— begin —
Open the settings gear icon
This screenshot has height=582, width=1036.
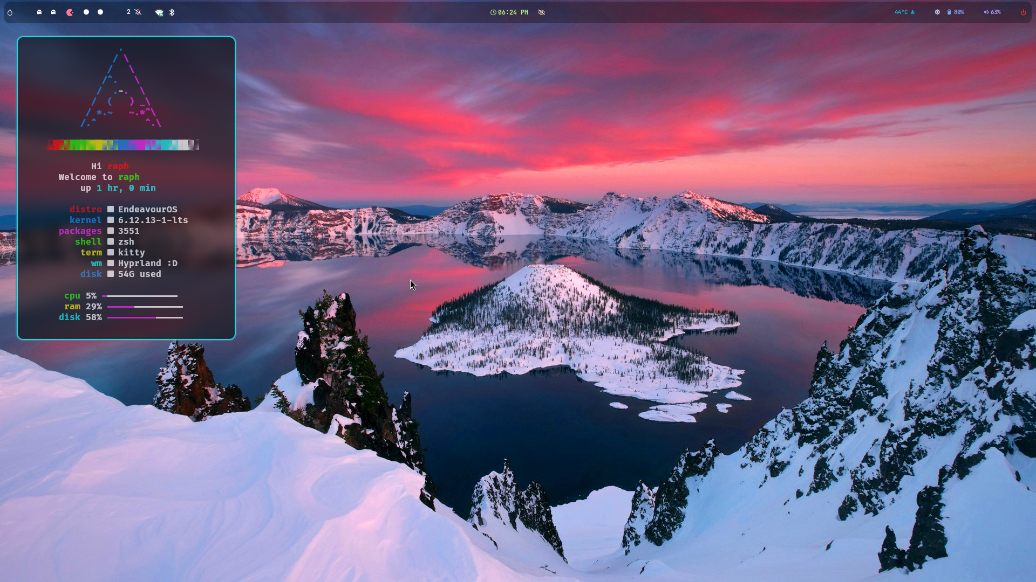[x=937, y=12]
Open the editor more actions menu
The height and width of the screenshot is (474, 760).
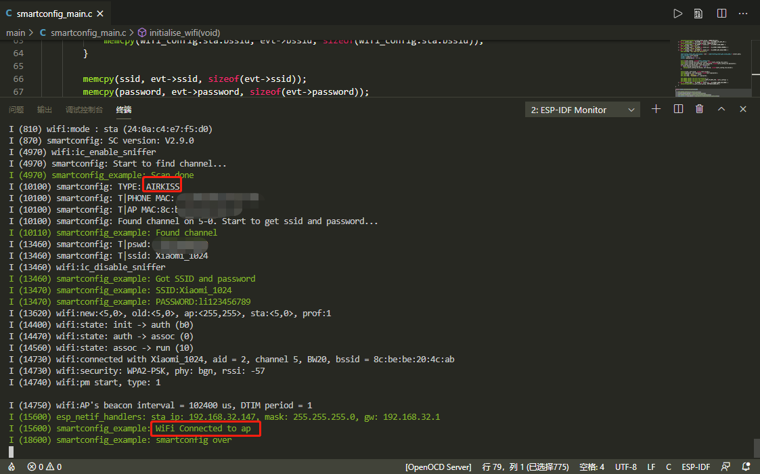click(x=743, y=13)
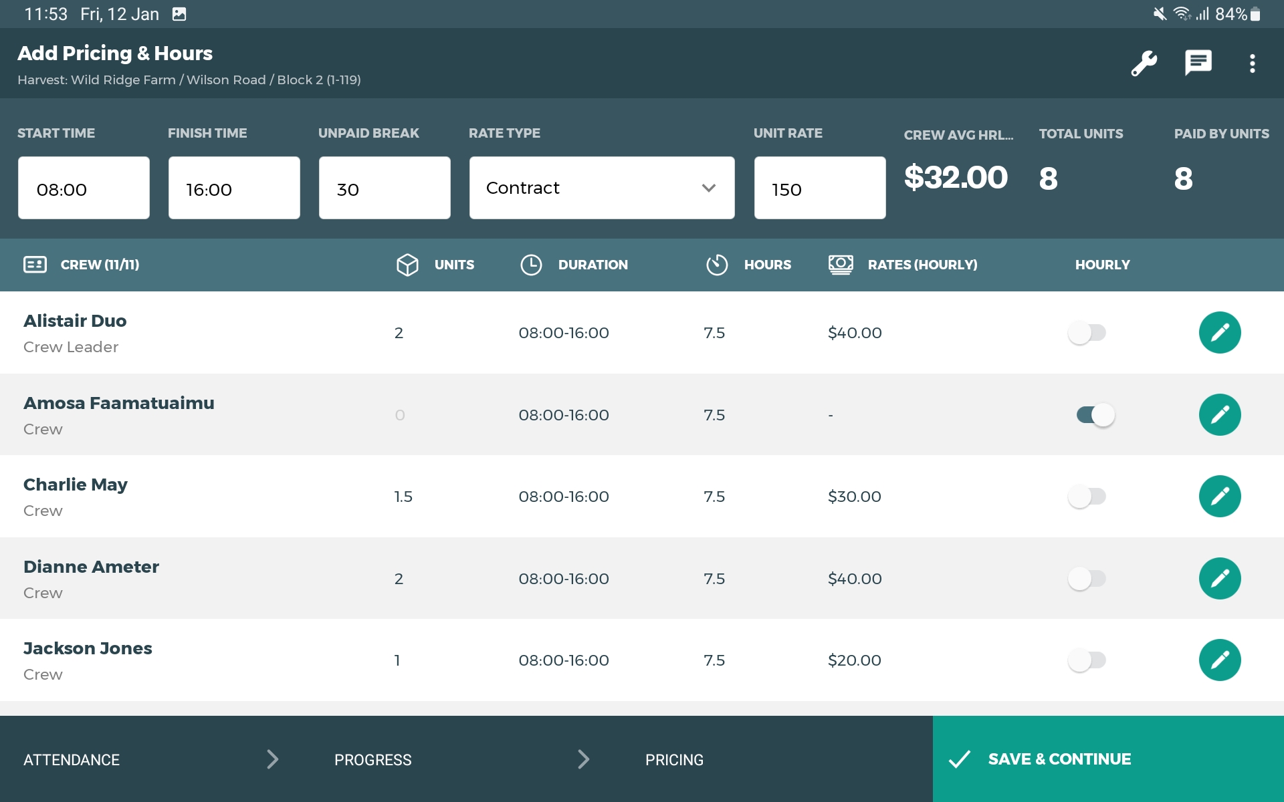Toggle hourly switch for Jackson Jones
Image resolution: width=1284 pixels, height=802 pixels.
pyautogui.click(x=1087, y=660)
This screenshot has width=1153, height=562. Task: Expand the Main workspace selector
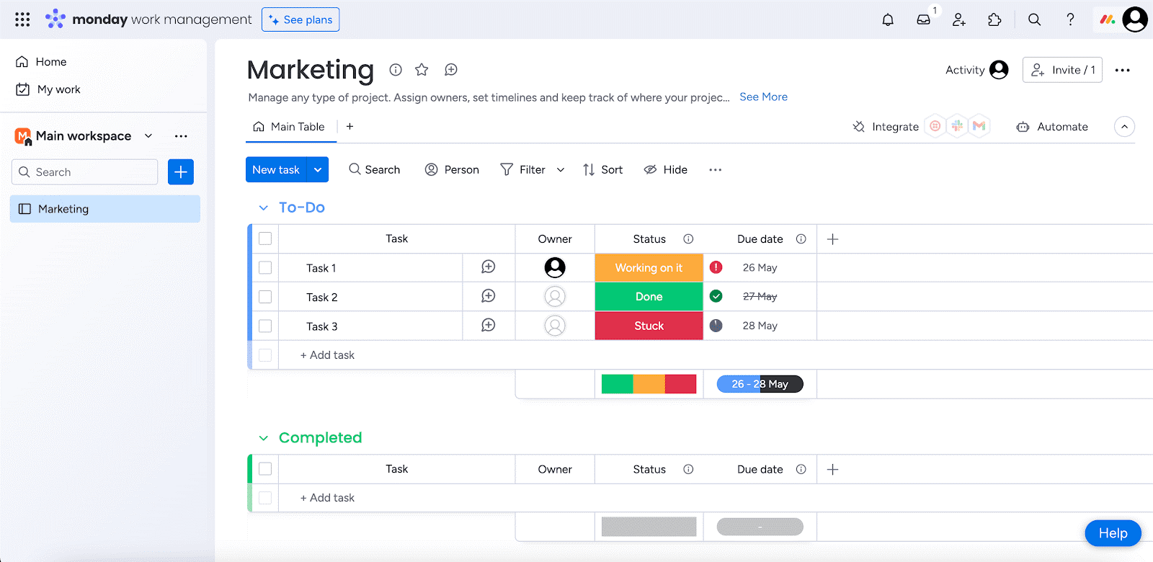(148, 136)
— end —
— begin —
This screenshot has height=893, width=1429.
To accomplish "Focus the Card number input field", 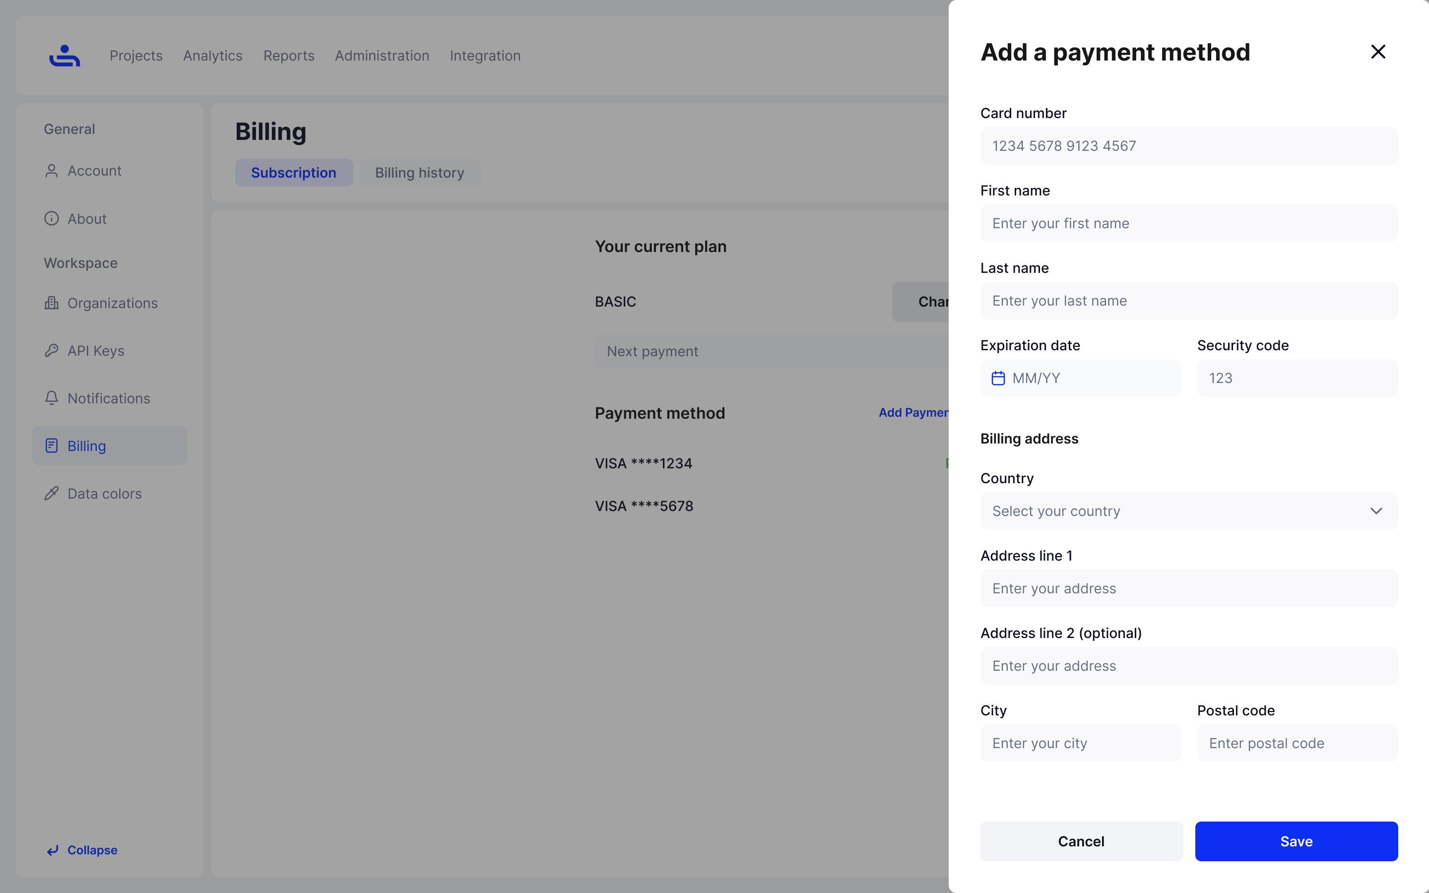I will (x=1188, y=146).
— end —
Count the lines in the records above that contain the string "This". Reply with only the number.

3